## Text segment:
#####

Many low and median earners have seen no real improvements in their incomes over the last 30 years despite economic growth, a TUC report shows. Channel 4 News maps the winners and losers.
Low and median incomes increased by only 27 per cent and 56 per cent respectively in the three decades leading up to the recession, despite the economic boom.
The TUC’s Britain’s Livelihood Crisis report said that the figures showed a “livelihood crisis” has been brewing in Britain for decades, and was only put off by an “unsustainable rise in personal debt”.
The report shows that wages have been falling sharply as a share of the national wealth since the 1970s – but it also suggests there is a huge difference between professions.
Higher earners, including barristers and medical practitioners, have seen huge rises in their income, while those in professions like bakers and truck drivers have seen their earnings actually fall in the last 30 years.
The real wages (adjusted for inflation) show that medical practitioners have seen their wages leap by 153 per cent, while bakers’ pay fell by 1 per cent. Judges, barristers and solicitors earn 114 per cent more than they did in the 70s – but forklift truck drivers earn 5 per cent less in real terms.
People often cite the recession as the source of this income squeeze. but a livelihood crisis has been brewing in Britain for decades. TUC General Secretary Brendan Barber
The top 10 per cent of earners are the only group whose income has risen in line with GDP since 1978. Their pay has risen twice as fast as those on median incomes, and four times faster than the lowest 10 per cent of earners.

#####

## What you will do:
1. In the earnings article, by how much did the real wages of medical practitioners rise?
2. Output the stretch of the earnings article from "The TUC’s Britain’s" through "last 30 years.".
3. Carry the earnings article forward from its last sentence.

Saved entries
#####

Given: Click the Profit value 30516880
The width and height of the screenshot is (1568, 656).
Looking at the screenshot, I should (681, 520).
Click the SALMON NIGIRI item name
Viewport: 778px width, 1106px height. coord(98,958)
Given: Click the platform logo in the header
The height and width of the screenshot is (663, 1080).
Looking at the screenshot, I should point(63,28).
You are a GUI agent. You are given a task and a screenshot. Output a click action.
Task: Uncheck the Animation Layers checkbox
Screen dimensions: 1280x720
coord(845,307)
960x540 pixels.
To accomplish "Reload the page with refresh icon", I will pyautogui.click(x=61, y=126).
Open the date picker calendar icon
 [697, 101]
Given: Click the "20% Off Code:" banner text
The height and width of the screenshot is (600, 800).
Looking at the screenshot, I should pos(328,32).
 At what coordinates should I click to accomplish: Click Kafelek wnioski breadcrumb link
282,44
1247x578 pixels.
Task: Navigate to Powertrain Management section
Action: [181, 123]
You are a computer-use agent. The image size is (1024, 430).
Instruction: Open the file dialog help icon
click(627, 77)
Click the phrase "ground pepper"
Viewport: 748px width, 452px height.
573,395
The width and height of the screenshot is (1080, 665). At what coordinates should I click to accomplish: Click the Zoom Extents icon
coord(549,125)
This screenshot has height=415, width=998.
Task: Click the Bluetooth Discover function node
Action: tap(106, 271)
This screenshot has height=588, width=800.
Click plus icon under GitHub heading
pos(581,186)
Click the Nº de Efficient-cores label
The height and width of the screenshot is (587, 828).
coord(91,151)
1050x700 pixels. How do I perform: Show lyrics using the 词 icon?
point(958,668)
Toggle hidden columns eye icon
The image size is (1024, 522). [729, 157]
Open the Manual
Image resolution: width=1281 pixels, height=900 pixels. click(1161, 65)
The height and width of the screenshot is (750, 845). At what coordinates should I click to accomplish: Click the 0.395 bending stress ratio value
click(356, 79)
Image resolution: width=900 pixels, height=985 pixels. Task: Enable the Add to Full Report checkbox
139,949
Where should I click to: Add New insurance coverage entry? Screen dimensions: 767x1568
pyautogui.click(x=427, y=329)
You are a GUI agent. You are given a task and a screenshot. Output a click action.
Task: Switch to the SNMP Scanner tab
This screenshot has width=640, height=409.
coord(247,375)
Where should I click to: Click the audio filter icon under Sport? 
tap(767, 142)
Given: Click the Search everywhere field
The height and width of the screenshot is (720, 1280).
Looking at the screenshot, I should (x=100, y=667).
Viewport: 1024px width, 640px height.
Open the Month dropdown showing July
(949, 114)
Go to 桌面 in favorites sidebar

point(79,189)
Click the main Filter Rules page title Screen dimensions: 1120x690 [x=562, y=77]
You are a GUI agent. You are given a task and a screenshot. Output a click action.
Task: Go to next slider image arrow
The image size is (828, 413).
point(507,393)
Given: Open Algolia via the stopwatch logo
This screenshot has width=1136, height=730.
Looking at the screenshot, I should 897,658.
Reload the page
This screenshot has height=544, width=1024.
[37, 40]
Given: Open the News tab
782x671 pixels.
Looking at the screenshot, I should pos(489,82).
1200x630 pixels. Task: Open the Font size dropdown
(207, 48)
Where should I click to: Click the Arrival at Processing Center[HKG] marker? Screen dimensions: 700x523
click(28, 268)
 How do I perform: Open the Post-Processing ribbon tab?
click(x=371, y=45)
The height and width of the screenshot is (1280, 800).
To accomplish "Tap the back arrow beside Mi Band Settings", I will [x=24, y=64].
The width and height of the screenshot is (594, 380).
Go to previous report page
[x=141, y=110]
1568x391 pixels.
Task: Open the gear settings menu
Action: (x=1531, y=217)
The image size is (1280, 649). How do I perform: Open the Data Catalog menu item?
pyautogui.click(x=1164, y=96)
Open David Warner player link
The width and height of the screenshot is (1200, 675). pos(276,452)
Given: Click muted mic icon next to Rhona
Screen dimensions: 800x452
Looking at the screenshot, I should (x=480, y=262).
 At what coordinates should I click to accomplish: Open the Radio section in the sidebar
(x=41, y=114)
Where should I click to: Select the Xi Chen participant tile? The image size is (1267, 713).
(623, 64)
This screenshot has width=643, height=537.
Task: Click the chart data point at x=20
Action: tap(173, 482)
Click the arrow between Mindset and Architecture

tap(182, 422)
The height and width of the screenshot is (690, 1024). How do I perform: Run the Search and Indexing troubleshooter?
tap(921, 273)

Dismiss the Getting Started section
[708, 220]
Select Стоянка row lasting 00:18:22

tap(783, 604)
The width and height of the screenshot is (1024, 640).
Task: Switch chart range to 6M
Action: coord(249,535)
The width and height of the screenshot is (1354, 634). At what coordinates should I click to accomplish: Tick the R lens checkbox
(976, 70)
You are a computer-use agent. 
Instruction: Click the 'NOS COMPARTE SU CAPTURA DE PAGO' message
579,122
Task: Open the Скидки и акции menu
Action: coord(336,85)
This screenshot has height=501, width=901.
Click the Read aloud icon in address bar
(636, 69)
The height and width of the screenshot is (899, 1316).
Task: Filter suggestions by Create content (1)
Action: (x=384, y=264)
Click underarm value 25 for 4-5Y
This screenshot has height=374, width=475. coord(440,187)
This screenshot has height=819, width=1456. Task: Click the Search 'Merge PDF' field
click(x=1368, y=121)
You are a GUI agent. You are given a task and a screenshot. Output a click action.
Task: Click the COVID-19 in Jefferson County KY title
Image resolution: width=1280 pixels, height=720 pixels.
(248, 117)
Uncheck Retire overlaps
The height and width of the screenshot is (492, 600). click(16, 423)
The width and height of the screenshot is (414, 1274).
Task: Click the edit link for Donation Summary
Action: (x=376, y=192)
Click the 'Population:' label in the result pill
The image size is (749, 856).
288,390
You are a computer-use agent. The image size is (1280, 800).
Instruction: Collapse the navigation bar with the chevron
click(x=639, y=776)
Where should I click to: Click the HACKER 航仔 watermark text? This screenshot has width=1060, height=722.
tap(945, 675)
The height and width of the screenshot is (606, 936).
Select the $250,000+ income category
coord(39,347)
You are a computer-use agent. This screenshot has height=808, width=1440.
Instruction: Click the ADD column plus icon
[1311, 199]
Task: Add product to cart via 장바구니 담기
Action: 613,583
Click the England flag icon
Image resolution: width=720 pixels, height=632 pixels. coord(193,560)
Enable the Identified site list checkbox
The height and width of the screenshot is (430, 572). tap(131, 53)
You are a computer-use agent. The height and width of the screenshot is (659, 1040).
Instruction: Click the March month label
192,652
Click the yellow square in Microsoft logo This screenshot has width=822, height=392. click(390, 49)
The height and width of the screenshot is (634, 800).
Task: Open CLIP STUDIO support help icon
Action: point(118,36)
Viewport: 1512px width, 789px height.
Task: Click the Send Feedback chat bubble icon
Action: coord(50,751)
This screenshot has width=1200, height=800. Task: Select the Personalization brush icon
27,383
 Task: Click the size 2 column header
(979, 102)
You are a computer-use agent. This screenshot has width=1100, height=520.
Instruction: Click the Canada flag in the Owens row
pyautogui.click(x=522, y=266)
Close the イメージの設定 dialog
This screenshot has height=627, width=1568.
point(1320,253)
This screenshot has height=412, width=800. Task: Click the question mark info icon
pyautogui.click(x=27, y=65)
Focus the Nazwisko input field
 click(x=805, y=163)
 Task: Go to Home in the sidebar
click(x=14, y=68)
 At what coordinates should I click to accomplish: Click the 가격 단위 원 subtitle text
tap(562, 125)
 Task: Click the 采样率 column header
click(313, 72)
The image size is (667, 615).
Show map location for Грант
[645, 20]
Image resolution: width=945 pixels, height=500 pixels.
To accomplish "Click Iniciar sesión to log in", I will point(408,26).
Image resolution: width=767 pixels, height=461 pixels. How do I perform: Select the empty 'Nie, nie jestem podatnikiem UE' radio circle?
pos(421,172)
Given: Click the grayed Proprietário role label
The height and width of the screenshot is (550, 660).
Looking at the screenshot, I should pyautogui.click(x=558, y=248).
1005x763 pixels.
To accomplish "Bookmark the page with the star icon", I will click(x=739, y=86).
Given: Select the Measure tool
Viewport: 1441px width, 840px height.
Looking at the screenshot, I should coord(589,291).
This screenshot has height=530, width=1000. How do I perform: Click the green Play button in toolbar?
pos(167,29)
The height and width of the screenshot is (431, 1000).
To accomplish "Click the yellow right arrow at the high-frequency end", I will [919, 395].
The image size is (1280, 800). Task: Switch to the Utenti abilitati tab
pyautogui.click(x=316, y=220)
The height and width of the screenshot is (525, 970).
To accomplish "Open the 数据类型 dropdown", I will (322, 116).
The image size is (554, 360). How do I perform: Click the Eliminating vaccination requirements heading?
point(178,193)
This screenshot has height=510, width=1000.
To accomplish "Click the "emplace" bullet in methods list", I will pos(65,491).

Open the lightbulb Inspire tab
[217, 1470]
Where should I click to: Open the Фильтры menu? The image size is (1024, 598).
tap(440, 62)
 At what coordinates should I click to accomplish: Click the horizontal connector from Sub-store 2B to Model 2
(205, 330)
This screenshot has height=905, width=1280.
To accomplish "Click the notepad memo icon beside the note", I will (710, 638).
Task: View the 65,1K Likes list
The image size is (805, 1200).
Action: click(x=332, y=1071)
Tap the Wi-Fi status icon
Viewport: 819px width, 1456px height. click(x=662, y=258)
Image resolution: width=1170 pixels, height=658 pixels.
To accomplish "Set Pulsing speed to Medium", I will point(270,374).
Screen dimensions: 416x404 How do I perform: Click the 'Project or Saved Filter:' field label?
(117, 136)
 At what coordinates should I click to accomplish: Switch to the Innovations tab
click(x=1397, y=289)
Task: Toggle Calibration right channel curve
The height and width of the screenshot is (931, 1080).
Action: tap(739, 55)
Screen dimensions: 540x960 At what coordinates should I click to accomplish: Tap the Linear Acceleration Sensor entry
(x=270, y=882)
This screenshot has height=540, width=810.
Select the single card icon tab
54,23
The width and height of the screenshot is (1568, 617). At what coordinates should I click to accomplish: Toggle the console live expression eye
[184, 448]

#####

## Numbered responses:
1. 153 per cent

2.
The TUC’s Britain’s Livelihood Crisis report said that the figures showed a “livelihood crisis” has been brewing in Britain for decades, and was only put off by an “unsustainable rise in personal debt”.
The report shows that wages have been falling sharply as a share of the national wealth since the 1970s – but it also suggests there is a huge difference between professions.
Higher earners, including barristers and medical practitioners, have seen huge rises in their income, while those in professions like bakers and truck drivers have seen their earnings actually fall in the last 30 years.

3.
The report, authored by Stewart Lansley, also says there has been an increase in “bad jobs”, which offer poor wages and job security. The proportion of workers whose wages are at least a third less than the median (£11.09 an hour) has doubled in the last three decades from 12 per cent in 1977 to 22 per cent in 2009.
The recession will only make things worse, the TUC argues.
TUC General Secretary Brendan Barber said: “Britain has got much wealthier over the last three decades. But while a small financial elite have grabbed an ever larger share for themselves, many people on low and middle incomes have seen barely any improvement in their incomes, while some have even seen their take home pay fall.
“People often cite the recession as the source of this income squeeze, but a livelihood crisis has been brewing in Britain for decades…Unless we radically transform our economy – from recasting the role of the state to prioritising a fairer distribution of new wealth and jobs – we will simply be storing up more problems for the future.”